Excerpted text Block Start
Extended Data Fig. 3: Raman signal intensities of BBT aggregates and BBT NPs.
From: Self-stacked small molecules for ultrasensitive, substrate-free Raman imaging in vivo
a, Raman spectra of BBT aggregates (10 μM) in water/THF mixture (95:5, v/v) and BBT NPs (10 μM of BBT) with a BBT/DSPE-PEG ratio of 5:1 (mol/mol) in water, respectively. b, The Raman scattering cross-sections for per molecule in (a). c, Transmission electron micrographs of 42 nm-BBT NPs. Scale bar, 100 nm. Image shown is representative of n = 3 independent replicates of experiments with similar results. d,e, Raman spectra of (d), and Raman scattering cross-sections (e) in BBT NPs (42 nm v.s. 70 nm in average diameters) with the same BBT/DSPE-PEG (5:1, mol/mol) ratio. Raman scattering cross-sections of BBT were calculated by measuring the Raman peak at 894 cm−1. f, Overview of the molecular docking of BBT (green) binding to HSA (PDB code: 6wuw). The orange indicates a high electrostatic energy. Total score, 8.33. g, Active pocket. h, Functional residue (Lys190, magenta) of HSA interacting with BBT (green). Yellow dashed line, hydrogen bond between HSA and BBT. Two twisted dihedral angles of BBT, 69° and 20°, respectively. i, Raman spectra of BBT (10 uM), the mixture of BBT and HSA (BBT/HSA, 1:50 mol:mol, 10 uM of BBT), and the mixture of BBT NPs and HSA (BBT NPS/HSA, 1:50 mol:mol, 10 uM of BBT), respectively. j, Raman signal-to-noise (S/N) ratio at 894 cm−1 in (i). Raman measurement was carried out with an 830-nm laser excitation, a 5 × objective, a laser power of 62.6 mW, acquisition time of 1 s, and one time accumulation. The cross-section values of BBT NPs were calculated by the Raman peak at 894 cm−1 excited at 830 nm, while using the methanol C-O stretch at 1,020 cm−1 as the internal reference (b,e). n = 3 independent samples (b,e,j). Data are presented as the mean ± s.d. (b,e,j).
Excerpted text Block End
Extracted data Block Start
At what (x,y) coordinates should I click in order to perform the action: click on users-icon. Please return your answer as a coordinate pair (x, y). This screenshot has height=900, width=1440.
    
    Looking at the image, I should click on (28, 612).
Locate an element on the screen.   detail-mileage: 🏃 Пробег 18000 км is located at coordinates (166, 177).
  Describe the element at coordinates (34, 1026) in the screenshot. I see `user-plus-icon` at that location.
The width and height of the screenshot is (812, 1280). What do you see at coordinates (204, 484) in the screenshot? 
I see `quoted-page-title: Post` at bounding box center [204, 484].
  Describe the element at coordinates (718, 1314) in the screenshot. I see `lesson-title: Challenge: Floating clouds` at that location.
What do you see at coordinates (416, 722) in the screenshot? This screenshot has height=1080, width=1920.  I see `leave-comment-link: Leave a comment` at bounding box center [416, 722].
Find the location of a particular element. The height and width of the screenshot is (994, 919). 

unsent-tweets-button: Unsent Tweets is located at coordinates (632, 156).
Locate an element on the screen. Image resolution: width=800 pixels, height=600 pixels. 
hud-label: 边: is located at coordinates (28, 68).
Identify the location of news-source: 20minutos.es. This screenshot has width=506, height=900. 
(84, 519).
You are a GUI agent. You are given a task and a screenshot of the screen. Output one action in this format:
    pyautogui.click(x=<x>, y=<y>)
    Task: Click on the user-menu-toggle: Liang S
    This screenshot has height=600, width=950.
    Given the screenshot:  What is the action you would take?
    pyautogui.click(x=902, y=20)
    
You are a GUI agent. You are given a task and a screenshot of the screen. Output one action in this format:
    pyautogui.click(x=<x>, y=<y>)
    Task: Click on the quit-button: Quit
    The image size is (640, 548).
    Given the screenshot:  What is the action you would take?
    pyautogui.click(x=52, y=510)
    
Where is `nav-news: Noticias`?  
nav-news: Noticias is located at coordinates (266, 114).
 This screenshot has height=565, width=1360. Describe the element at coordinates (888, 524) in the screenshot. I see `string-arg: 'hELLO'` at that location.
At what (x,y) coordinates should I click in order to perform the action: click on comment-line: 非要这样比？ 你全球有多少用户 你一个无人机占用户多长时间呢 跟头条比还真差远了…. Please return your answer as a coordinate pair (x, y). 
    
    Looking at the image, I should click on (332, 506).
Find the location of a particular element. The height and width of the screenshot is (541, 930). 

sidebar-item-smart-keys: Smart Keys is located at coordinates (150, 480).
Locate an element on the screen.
Extracted data Block End
• _Exercise_
Decide whether each statement below agrees with the figure caption at the top of the page. Answer yes or no for each, and quote the caption's deciding words exactly.
1. The Raman measurements were made with a 785-nm laser excitation.
2. The BBT NPs shown in the transmission electron micrographs were 42 nm in size.
3. The HSA residue shown interacting with BBT is Lys190.

• _Exercise answer_
1. No: "Raman measurement was carried out with an 830-nm laser excitation"
2. Yes: "Transmission electron micrographs of 42 nm-BBT NPs."
3. Yes: "Functional residue (Lys190, magenta) of HSA interacting with BBT (green)."